# TASK PROMPT:
Return, word for word, the line that contains "This screenshot has width=790, height=579." and every line after it through the end of the records.

'''

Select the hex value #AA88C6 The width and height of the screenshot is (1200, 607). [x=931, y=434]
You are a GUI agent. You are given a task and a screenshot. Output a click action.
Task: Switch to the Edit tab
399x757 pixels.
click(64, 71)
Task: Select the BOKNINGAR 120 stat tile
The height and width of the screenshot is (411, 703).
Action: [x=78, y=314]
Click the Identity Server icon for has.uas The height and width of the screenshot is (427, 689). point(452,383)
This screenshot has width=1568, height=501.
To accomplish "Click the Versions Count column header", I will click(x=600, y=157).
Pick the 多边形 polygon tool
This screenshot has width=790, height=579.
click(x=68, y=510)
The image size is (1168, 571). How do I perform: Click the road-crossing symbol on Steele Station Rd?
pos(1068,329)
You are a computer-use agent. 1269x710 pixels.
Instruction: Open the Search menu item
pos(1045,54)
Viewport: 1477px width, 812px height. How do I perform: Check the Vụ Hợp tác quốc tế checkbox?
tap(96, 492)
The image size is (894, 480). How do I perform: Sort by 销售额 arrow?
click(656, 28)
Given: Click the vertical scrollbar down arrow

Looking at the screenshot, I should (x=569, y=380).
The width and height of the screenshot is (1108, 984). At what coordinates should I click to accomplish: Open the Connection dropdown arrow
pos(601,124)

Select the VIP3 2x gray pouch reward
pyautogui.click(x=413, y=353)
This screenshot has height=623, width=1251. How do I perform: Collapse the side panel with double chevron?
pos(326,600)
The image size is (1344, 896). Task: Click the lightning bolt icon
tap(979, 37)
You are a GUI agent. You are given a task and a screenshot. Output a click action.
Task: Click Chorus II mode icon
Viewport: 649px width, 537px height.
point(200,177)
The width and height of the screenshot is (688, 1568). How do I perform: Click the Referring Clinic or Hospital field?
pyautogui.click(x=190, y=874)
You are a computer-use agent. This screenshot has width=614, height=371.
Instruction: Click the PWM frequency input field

'''

# TASK OUTPUT:
This screenshot has width=790, height=579.
click(x=68, y=510)
The image size is (1168, 571). How do I perform: Click the road-crossing symbol on Steele Station Rd?
pos(1068,329)
You are a computer-use agent. 1269x710 pixels.
Instruction: Open the Search menu item
pos(1045,54)
Viewport: 1477px width, 812px height. How do I perform: Check the Vụ Hợp tác quốc tế checkbox?
tap(96, 492)
The image size is (894, 480). How do I perform: Sort by 销售额 arrow?
click(656, 28)
Given: Click the vertical scrollbar down arrow

Looking at the screenshot, I should (x=569, y=380).
The width and height of the screenshot is (1108, 984). At what coordinates should I click to accomplish: Open the Connection dropdown arrow
pos(601,124)

Select the VIP3 2x gray pouch reward
pyautogui.click(x=413, y=353)
This screenshot has height=623, width=1251. How do I perform: Collapse the side panel with double chevron?
pos(326,600)
The image size is (1344, 896). Task: Click the lightning bolt icon
tap(979, 37)
You are a GUI agent. You are given a task and a screenshot. Output a click action.
Task: Click Chorus II mode icon
Viewport: 649px width, 537px height.
point(200,177)
The width and height of the screenshot is (688, 1568). How do I perform: Click the Referring Clinic or Hospital field?
pyautogui.click(x=190, y=874)
You are a computer-use agent. This screenshot has width=614, height=371.
Instruction: Click the PWM frequency input field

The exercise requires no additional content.